Saved entries:
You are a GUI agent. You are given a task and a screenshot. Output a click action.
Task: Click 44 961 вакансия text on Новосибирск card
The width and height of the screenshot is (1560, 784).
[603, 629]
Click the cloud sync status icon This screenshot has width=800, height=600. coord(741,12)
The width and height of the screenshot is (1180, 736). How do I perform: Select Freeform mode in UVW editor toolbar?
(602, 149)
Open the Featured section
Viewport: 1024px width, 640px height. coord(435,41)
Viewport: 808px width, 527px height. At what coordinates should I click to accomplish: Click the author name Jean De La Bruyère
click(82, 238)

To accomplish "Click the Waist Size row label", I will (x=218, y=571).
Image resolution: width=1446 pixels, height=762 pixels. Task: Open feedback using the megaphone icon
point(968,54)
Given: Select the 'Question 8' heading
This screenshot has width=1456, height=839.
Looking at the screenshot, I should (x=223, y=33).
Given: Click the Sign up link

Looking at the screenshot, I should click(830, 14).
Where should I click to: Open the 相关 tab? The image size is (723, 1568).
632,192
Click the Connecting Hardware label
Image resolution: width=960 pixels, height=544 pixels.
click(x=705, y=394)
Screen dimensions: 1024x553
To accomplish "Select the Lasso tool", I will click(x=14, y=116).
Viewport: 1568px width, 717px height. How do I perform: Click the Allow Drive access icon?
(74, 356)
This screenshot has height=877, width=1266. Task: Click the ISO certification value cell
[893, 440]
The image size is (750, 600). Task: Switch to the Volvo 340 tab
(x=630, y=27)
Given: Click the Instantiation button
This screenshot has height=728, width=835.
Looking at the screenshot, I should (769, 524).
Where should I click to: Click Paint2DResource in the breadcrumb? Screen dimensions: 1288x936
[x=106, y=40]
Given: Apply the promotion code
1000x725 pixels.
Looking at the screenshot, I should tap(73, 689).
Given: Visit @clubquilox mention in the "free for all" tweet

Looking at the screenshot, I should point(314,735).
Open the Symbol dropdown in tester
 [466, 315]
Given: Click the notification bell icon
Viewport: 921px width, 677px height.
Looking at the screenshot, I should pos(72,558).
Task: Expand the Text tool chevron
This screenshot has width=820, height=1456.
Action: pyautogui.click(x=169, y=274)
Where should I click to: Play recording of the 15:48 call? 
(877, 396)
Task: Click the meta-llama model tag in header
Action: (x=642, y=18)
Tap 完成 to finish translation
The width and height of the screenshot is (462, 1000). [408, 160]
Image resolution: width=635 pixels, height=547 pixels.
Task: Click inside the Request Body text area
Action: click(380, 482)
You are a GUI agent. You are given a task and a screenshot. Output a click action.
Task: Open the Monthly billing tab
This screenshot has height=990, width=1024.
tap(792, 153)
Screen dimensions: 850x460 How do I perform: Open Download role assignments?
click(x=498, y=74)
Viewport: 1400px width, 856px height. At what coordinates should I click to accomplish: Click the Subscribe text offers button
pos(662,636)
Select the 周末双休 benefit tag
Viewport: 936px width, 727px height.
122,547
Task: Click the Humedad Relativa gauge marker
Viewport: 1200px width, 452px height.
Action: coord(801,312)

* **Task item**: Start at the top line of the records and retype them all exactly.

* **Written answer**:
You are a GUI agent. You are given a task and a screenshot. Output a click action.
Task: Click 44 961 вакансия text on Новосибирск card
The width and height of the screenshot is (1560, 784).
[603, 629]
Click the cloud sync status icon This screenshot has width=800, height=600. coord(741,12)
The width and height of the screenshot is (1180, 736). How do I perform: Select Freeform mode in UVW editor toolbar?
(602, 149)
Open the Featured section
Viewport: 1024px width, 640px height. coord(435,41)
Viewport: 808px width, 527px height. At what coordinates should I click to accomplish: Click the author name Jean De La Bruyère
click(82, 238)

To accomplish "Click the Waist Size row label", I will (x=218, y=571).
Image resolution: width=1446 pixels, height=762 pixels. Task: Open feedback using the megaphone icon
point(968,54)
Given: Select the 'Question 8' heading
This screenshot has width=1456, height=839.
Looking at the screenshot, I should (x=223, y=33).
Given: Click the Sign up link

Looking at the screenshot, I should click(830, 14).
Where should I click to: Open the 相关 tab? The image size is (723, 1568).
632,192
Click the Connecting Hardware label
Image resolution: width=960 pixels, height=544 pixels.
click(x=705, y=394)
Screen dimensions: 1024x553
To accomplish "Select the Lasso tool", I will click(x=14, y=116).
Viewport: 1568px width, 717px height. How do I perform: Click the Allow Drive access icon?
(74, 356)
This screenshot has height=877, width=1266. Task: Click the ISO certification value cell
[893, 440]
The image size is (750, 600). Task: Switch to the Volvo 340 tab
(x=630, y=27)
Given: Click the Instantiation button
This screenshot has height=728, width=835.
Looking at the screenshot, I should (769, 524).
Where should I click to: Click Paint2DResource in the breadcrumb? Screen dimensions: 1288x936
[x=106, y=40]
Given: Apply the promotion code
1000x725 pixels.
Looking at the screenshot, I should tap(73, 689).
Given: Visit @clubquilox mention in the "free for all" tweet

Looking at the screenshot, I should point(314,735).
Open the Symbol dropdown in tester
 [466, 315]
Given: Click the notification bell icon
Viewport: 921px width, 677px height.
Looking at the screenshot, I should pos(72,558).
Task: Expand the Text tool chevron
This screenshot has width=820, height=1456.
Action: pyautogui.click(x=169, y=274)
Where should I click to: Play recording of the 15:48 call? 
(877, 396)
Task: Click the meta-llama model tag in header
Action: (x=642, y=18)
Tap 完成 to finish translation
The width and height of the screenshot is (462, 1000). [408, 160]
Image resolution: width=635 pixels, height=547 pixels.
Task: Click inside the Request Body text area
Action: click(380, 482)
You are a GUI agent. You are given a task and a screenshot. Output a click action.
Task: Open the Monthly billing tab
This screenshot has height=990, width=1024.
tap(792, 153)
Screen dimensions: 850x460 How do I perform: Open Download role assignments?
click(x=498, y=74)
Viewport: 1400px width, 856px height. At what coordinates should I click to accomplish: Click the Subscribe text offers button
pos(662,636)
Select the 周末双休 benefit tag
Viewport: 936px width, 727px height.
122,547
Task: Click the Humedad Relativa gauge marker
Viewport: 1200px width, 452px height.
Action: coord(801,312)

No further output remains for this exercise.